Filed under: Uncategorized — Mayer A. Levitt, DMD @ 2:55 am

In my last post on practice transitions, I spoke about the strategy of using an associate to help in the absorption of the patient base from a retiring doctor’s practice. The benefit of that approach is that it allows these patients to be seen at the office location with which they are familiar, and these patients are then gradually relocated to your office. But you can also be successful using your own office for an immediate absorption of patients from the practice of a retiring doctor provided certain criteria are met.

Geography. It is of paramount importance that your existing office be located fairly close to the location of the practice that you are acquiring so that patients will not have an objection to travel and an excuse to go elsewhere.

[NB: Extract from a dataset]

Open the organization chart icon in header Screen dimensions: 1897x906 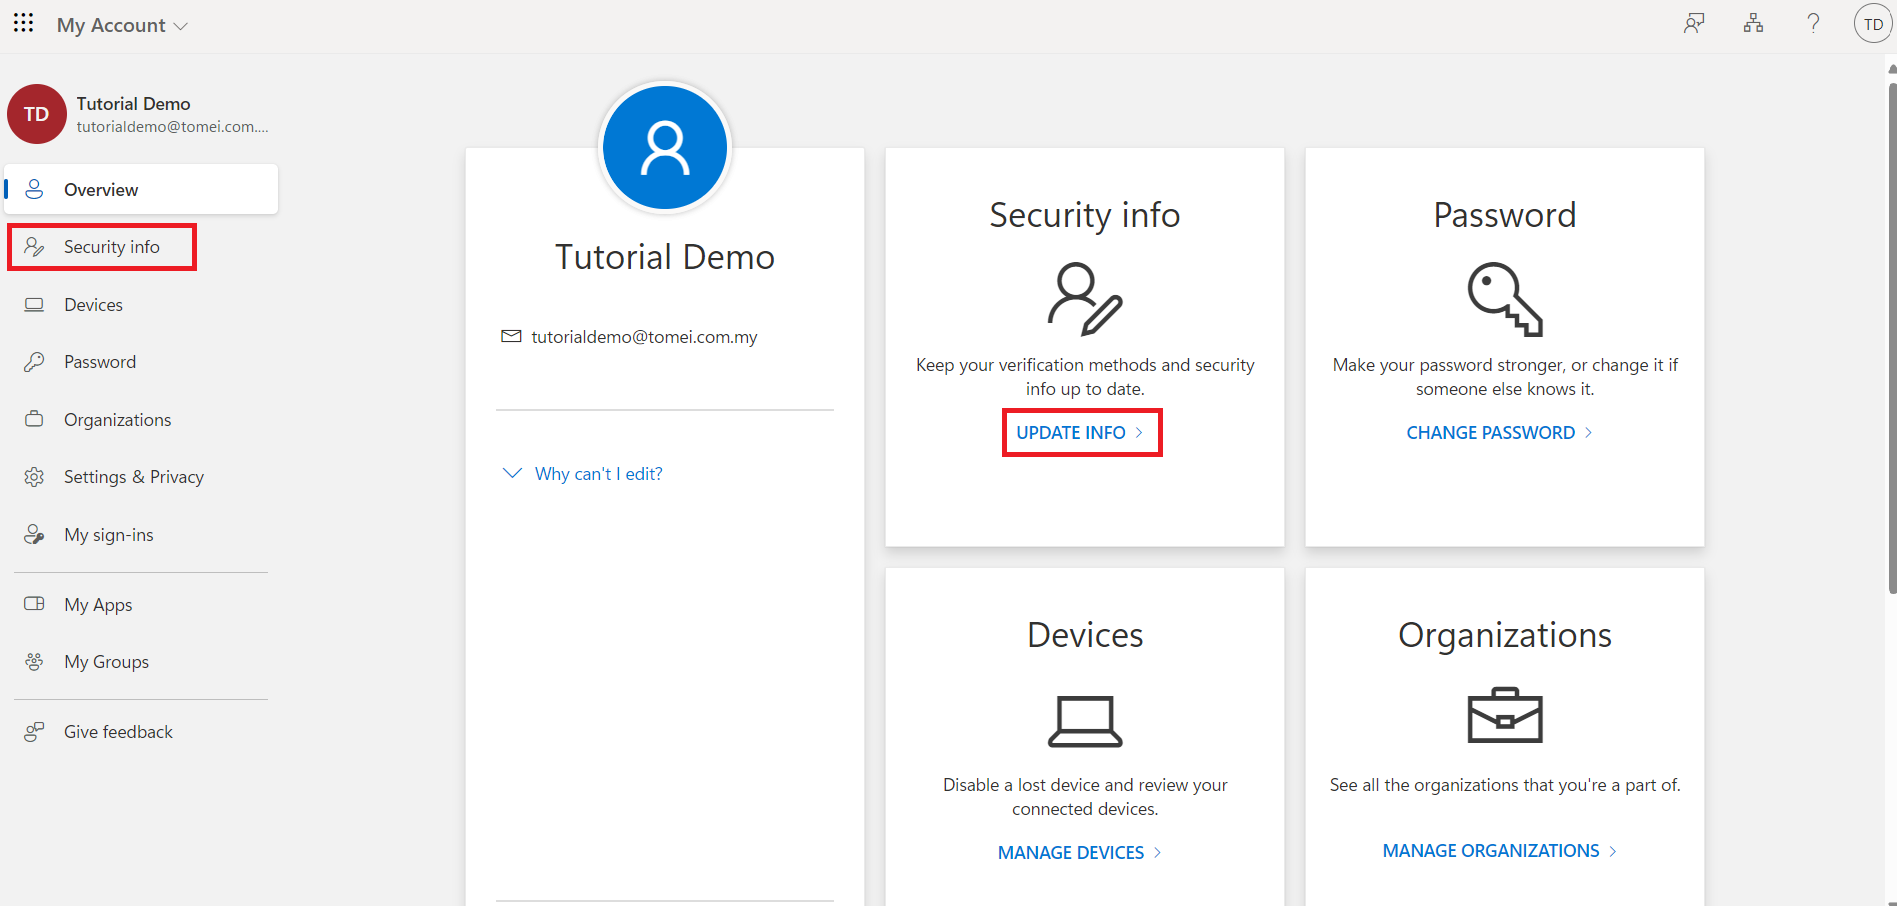(1753, 24)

Age. This type of acquisition works really well when the selling doctor is quite a bit older than the buyer. I have seen many doctors practice into their late 70s. They love what they do, they have an extremely loyal patient base, and most of them never gave much thought to an exit strategy. They have slowed down  and are now perhaps practicing two to three days per week. There is a ton of dentistry to be done for these patients — but as I have said before – only at the appropriate time when you have earned their trust. So these are not big practices by any means. The equipment is usually very outdated. Often there is no management software. Often no hygienist. These doctors don’t necessarily need to make a big score with selling the practice. Rather, they are truly concerned with finding someone to take over the care of their patients.

Low cost. There really is zero value for the dental equipment or the location of the  retiring doctor. Many times these doctors are actually practicing in a home office. These patients need to be seen at your office from day one. So the value is only in the Goodwill. I usually recommend a price of $200-$300 per patient chart for patients seen within the last twenty-four months.

Introductory letter. The selling doctor is able to transfer and deliver these patients by a great letter of recommendation. I have examples — available on request — that have proven effective.

Ace in the hole. I absolutely insist in these kinds of situations that the front desk person from this retiring doctor’s practice stays on in your employ for a three to six month period. This person may in fact have considered retiring along with her doctor, but I advise making it a condition of the sale that she is able to come over and work in your office. Pay her extremely well. She can work two to three hours per day appointing the patients. You must at all costs win her over because these patients will do whatever she recommends. I can’t emphasize this point enough.

Start expanding your horizons – this type of situation may very well exist in your own backyard.